No, buffers must be invalidated _before_ DMA transfer, not after. 
Also, don't use internal PPC functions like __dma_sync_page. Please, 
read Documentation/DMA-API.txt for official API.

-- 
Eugene

^ permalink raw reply	[flat|nested] 10+ messages in thread

* Re: scatter/gather DMA and cache coherency
  2006-02-16  8:03 ` Eugene Surovegin
@ 2006-02-16 13:52   ` Phil Nitschke
  2006-02-16 16:33     ` Eugene Surovegin
  0 siblings, 1 reply; 10+ messages in thread
From: Phil Nitschke @ 2006-02-16 13:52 UTC (permalink / raw)
  To: Eugene Surovegin; +Cc: linuxppc-embedded

>>>>> "ES" == Eugene Surovegin <ebs@ebshome.net> writes:

  ES> On Thu, Feb 16, 2006 at 05:51:20PM +1030, Phil Nitschke wrote:
  >> Hi,
  >> 
  >> I've been using a PCI device driver developed by a third party
  >> company.  It uses a scatter/gather DMA I/O to transfer data from
  >> the PCI device into user memory.  When using a buffer size of
  >> about 1 MB, the driver achieves a transfer bandwidth of about 60
  >> MB/s, on a 66 MHz, 32-bit bus.
  >> 
  >> The problem is, that sometimes the data is corrupt (usually on
  >> the first transfer).  We've concluded that the problem is related
  >> to cache coherency.  The Artesyn 2.6.10 reference kernel
  >> (branched from the kernel at penguinppc.org) must be built with
  >> CONFIG_NOT_COHERENT_CACHE=y, as Artesyn have never successfully
  >> verified operation with hardware coherency enabled.  My
  >> understanding is that their Marvel system controller (MV64460)
  >> supports cache snooping, but their Linux kernel support hasn't
  >> caught up yet.
  >> 
  >> So if I understand my situation correctly, the device driver must
  >> use software-enforced coherency to avoid data corruption.  Is
  >> this correct?
  >> 
  >> What currently happens is this:
  >> 
  >> The buffers are allocated with get_user_pages(...)
  >> 
  >> After each DMA transfer is complete, the driver invalidates the
  >> cache using __dma_sync_page(...)

  ES> No, buffers must be invalidated _before_ DMA transfer, not
  ES> after.  Also, don't use internal PPC functions like
  ES> __dma_sync_page. Please, read Documentation/DMA-API.txt for
  ES> official API.

Thanks for the suggestions.  I'd like to point out, however, a few
points: 

1/.  I did not write the driver (see my first line above).  I'm
     reading someone else's source and trying to figure out whether it
     is right or wrong, so I can discuss with them authoritatively
     what is going on.

2/.  I'm not _sure_ I understand terms like software-enforced
     coherency, non-consistent platforms, etc.  So should I be looking
     at the API in section I or II of DMA-API.txt ?  (I think section 'Id')

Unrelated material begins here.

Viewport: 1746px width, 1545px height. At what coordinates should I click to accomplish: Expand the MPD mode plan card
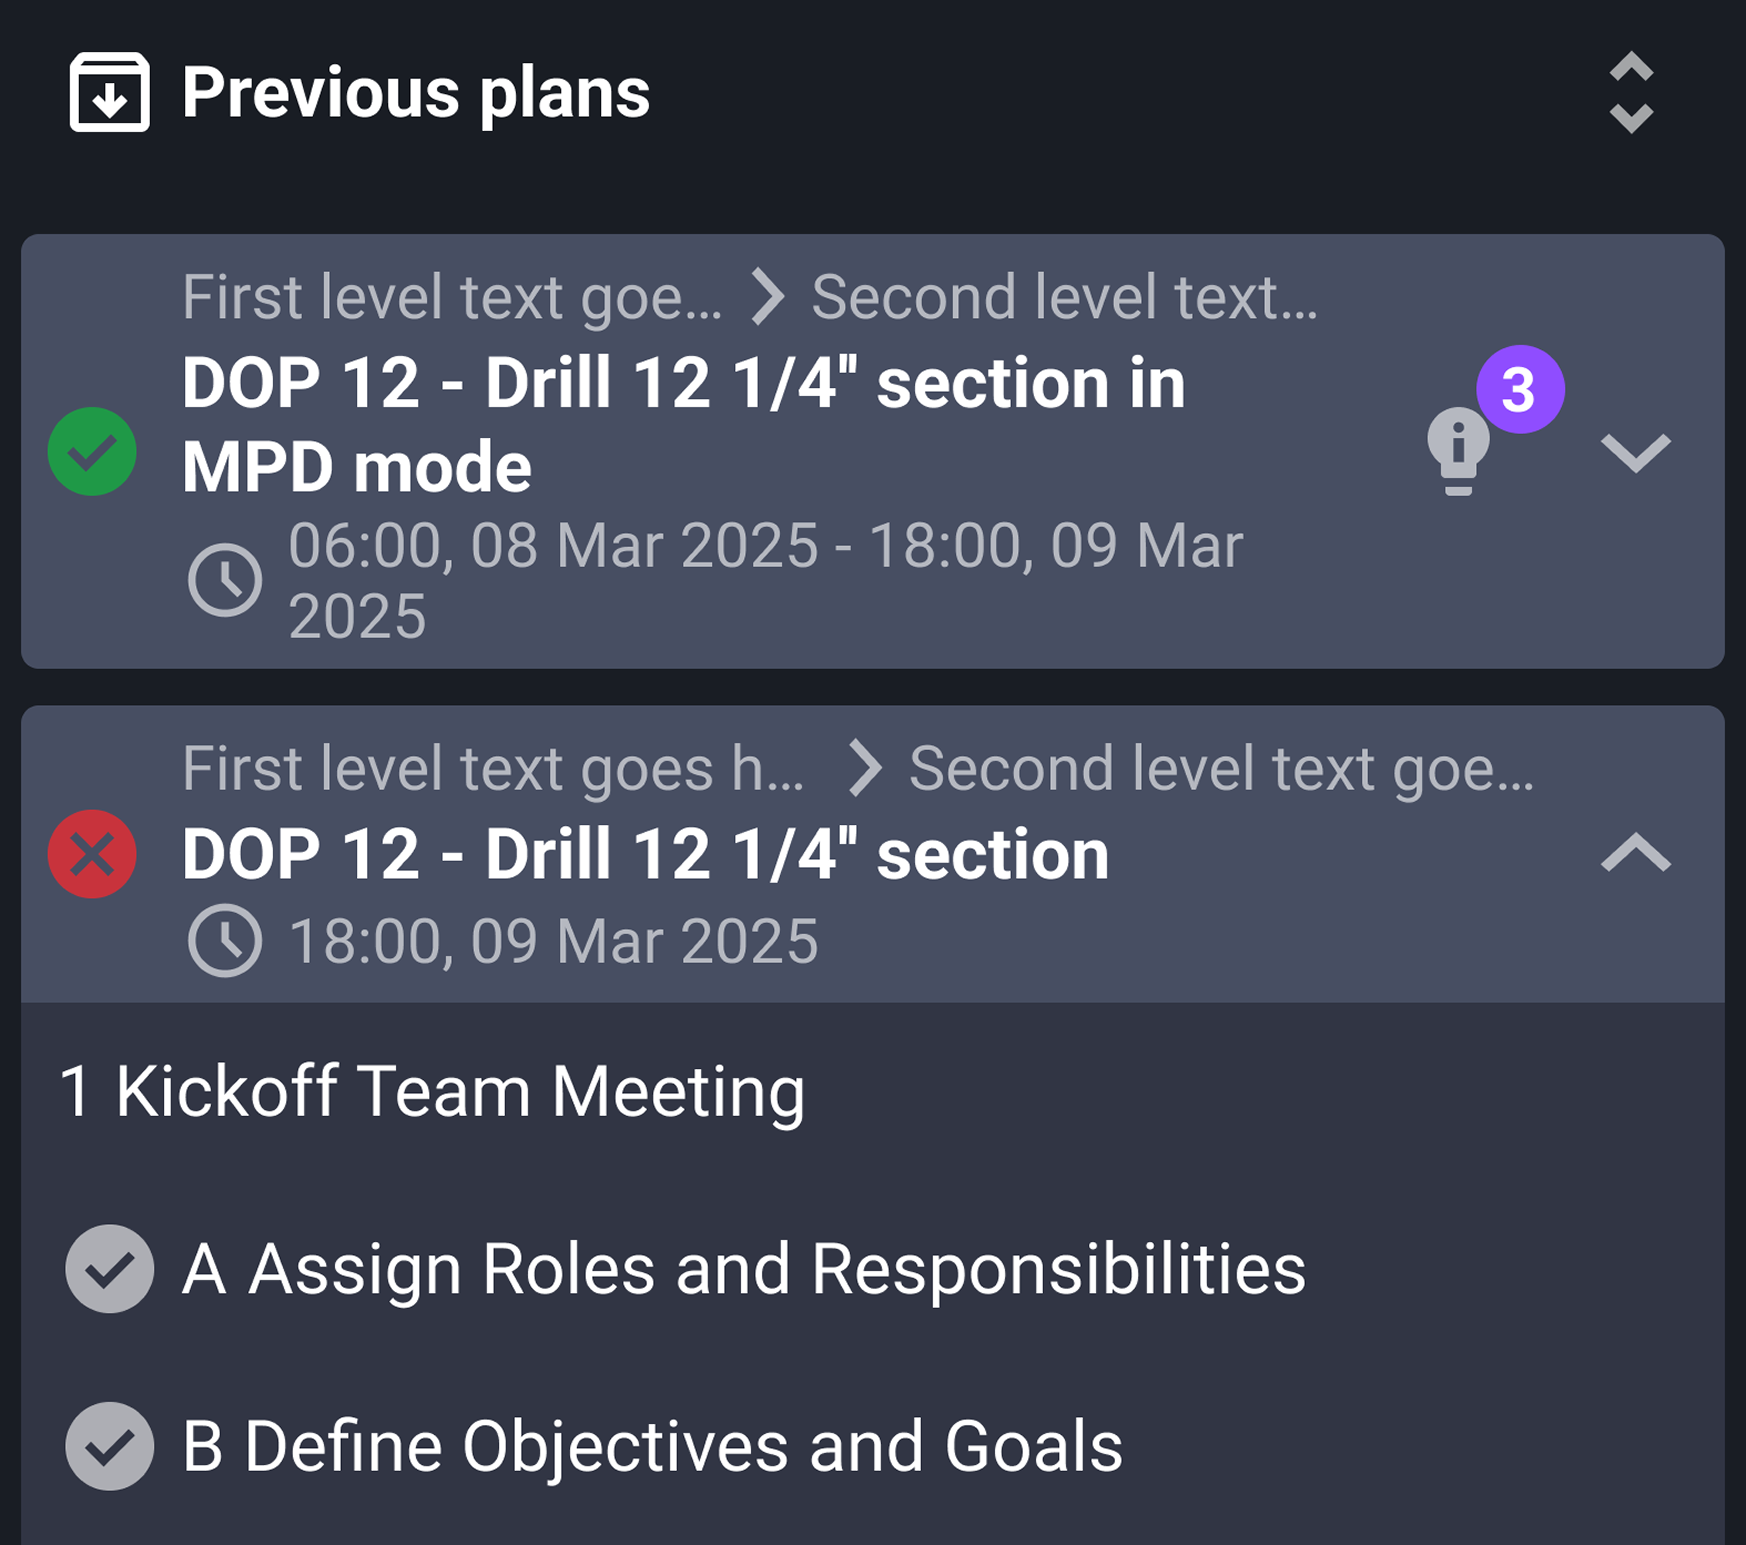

3/.  I think I did not explain the DMA process clearly enough.  This
     is how the third party documentation says the driver should be
     used (my annotations in parenthesis): 

	- Allocate and lock buffer into physical memory
            (Call driver ioctl function to map user DMA buffer using
            get_user_pages()) 
	- Configure DMA chain
	- Start DMA transfer
            (Set ID of the DMA descriptor that the DMA controller
            shall load first.  Allow target to perform bus-mastered
            DMA into platform memory)
	- Wait for DMA transfer to complete
            (interrupt signals end of transfer from target)
	- Do Cache Invalidate
            (Call driver ioctl which calls __dma_sync_page(), to
            invalidate the cache prior to reading the buffer from the
            host CPU.  Then copy data from buffer into other user
            memory.)
	- Unlock and free buffer from physical memory
            (Call device driver ioctl function which calls
            free_user_pages()) 

     So is __dma_sync_page being called by their driver routines at
     the wrong time?

4/.  The DMA-API.txt says:
        "Memory coherency operates at a granularity called the cache
        line width.  In order for memory mapped by this API to operate
        correctly, the mapped region must begin exactly on a cache
        line boundary and end exactly on one (to prevent two
        separately mapped regions from sharing a single cache line)."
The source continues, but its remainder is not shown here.